(Instructions to follow) Every line of the entries below from the one containing "Click the Test and Configure button" to the one containing "Task: Select the 0 LON amount cell", both ends included, must be written out exactly. No other line belongs in the answer.

(Input data)

★ ★ ★

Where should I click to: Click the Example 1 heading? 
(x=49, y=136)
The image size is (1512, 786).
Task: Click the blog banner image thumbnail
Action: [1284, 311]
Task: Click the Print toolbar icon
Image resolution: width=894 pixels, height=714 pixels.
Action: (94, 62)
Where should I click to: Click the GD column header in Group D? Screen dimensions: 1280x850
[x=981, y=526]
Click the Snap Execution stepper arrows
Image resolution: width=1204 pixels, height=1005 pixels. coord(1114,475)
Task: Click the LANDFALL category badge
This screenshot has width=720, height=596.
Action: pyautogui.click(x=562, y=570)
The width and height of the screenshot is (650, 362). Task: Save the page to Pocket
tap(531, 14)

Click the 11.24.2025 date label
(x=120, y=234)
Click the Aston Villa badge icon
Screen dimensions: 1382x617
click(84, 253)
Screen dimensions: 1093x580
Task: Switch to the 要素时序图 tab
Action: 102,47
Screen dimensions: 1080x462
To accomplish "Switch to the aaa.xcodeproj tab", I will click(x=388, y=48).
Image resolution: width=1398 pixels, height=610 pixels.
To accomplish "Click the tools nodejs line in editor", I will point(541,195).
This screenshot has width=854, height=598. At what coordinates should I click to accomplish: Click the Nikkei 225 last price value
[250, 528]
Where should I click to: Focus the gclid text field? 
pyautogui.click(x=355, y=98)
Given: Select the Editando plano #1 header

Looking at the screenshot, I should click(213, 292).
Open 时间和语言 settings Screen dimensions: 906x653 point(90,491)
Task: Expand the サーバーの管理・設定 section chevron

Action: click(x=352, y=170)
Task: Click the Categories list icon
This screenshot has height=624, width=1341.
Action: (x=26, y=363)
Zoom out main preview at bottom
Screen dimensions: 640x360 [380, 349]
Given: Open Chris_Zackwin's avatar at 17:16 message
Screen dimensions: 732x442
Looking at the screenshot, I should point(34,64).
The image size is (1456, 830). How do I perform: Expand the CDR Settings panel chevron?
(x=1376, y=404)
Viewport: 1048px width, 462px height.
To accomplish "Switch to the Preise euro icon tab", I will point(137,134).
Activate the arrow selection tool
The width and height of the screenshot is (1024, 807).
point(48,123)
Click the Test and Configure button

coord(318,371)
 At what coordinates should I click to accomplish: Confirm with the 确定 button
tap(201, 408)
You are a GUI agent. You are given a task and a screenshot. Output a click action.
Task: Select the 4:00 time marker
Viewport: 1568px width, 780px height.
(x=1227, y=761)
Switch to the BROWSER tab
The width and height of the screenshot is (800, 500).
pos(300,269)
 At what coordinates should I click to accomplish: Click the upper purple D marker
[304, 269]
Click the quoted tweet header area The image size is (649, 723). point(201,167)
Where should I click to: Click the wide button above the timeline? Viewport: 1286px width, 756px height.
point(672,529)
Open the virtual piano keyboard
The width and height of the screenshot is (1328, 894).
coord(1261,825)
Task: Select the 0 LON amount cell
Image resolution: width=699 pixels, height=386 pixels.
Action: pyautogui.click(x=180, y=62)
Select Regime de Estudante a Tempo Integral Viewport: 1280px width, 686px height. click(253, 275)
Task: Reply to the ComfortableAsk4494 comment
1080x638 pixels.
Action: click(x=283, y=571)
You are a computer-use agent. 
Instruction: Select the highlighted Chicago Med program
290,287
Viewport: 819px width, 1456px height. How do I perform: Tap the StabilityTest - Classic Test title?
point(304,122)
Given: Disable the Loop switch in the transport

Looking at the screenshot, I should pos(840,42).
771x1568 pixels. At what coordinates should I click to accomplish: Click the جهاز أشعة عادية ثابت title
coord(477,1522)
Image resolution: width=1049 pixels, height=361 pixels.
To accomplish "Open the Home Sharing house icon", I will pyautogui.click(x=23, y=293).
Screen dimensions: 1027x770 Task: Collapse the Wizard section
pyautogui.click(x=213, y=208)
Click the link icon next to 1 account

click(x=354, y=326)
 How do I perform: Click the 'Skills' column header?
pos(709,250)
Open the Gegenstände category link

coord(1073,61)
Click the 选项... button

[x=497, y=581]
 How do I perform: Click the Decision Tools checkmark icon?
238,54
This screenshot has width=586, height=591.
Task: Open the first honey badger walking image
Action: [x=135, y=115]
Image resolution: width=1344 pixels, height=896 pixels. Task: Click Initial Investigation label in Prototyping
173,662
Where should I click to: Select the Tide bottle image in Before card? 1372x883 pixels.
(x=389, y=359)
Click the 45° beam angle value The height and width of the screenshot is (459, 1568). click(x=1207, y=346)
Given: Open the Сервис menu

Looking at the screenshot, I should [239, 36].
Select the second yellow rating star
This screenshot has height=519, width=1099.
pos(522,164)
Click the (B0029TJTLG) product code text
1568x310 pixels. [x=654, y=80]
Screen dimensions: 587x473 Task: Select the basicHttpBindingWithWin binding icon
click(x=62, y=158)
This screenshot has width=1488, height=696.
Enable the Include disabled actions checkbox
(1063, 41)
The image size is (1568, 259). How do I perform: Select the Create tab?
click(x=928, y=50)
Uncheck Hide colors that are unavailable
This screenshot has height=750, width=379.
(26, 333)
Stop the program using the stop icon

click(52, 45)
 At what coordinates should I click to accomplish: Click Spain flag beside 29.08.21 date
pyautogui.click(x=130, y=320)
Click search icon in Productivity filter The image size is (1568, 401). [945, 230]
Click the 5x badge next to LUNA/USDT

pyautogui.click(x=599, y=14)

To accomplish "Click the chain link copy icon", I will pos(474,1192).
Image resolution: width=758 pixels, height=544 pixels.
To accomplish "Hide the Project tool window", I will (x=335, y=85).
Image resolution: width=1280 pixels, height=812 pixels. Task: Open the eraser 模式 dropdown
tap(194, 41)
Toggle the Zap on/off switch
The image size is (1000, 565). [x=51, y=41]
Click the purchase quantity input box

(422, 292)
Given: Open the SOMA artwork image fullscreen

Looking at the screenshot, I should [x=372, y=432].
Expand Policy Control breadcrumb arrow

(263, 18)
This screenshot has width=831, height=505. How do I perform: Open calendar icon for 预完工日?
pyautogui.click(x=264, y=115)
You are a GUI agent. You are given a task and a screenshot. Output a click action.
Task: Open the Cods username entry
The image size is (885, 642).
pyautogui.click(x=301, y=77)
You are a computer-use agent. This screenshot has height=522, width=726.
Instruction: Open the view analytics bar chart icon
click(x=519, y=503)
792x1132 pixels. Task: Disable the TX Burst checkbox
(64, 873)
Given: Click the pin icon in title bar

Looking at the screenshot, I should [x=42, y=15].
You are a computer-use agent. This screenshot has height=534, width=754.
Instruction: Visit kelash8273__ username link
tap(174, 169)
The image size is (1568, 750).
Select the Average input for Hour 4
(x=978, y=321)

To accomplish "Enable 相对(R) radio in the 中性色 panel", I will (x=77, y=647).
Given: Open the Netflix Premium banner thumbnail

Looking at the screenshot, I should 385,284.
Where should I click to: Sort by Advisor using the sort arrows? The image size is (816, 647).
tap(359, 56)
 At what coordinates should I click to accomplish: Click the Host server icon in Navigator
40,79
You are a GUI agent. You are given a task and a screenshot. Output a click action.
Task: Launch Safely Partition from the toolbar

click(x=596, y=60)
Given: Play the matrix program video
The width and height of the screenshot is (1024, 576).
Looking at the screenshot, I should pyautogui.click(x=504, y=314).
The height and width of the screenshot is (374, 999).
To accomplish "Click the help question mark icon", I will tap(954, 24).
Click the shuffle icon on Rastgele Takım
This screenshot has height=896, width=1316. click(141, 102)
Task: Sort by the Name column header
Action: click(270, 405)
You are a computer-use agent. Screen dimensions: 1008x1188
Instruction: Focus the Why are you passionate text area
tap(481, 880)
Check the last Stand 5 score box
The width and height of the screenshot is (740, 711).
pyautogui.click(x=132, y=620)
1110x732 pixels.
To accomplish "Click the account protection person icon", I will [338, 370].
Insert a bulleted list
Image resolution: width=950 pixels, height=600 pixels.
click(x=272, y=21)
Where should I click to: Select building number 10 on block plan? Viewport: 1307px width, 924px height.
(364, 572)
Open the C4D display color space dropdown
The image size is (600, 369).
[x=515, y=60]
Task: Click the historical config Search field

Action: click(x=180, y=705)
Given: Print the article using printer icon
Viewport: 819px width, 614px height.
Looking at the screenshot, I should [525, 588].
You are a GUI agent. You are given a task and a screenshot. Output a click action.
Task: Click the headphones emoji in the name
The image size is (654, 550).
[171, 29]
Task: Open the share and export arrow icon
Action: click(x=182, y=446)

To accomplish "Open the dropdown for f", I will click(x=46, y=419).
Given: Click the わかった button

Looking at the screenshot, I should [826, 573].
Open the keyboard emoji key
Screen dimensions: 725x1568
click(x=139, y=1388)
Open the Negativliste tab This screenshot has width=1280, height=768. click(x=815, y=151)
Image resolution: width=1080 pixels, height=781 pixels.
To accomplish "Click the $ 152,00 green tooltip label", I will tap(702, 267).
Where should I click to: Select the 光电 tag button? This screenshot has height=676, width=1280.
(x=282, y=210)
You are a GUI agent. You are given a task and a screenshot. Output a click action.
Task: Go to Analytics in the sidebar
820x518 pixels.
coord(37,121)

★ ★ ★

(Final answer)
Click the Test and Configure button

coord(318,371)
 At what coordinates should I click to accomplish: Confirm with the 确定 button
tap(201, 408)
You are a GUI agent. You are given a task and a screenshot. Output a click action.
Task: Select the 4:00 time marker
Viewport: 1568px width, 780px height.
(x=1227, y=761)
Switch to the BROWSER tab
The width and height of the screenshot is (800, 500).
pos(300,269)
 At what coordinates should I click to accomplish: Click the upper purple D marker
[304, 269]
Click the quoted tweet header area The image size is (649, 723). point(201,167)
Where should I click to: Click the wide button above the timeline? Viewport: 1286px width, 756px height.
point(672,529)
Open the virtual piano keyboard
The width and height of the screenshot is (1328, 894).
coord(1261,825)
Task: Select the 0 LON amount cell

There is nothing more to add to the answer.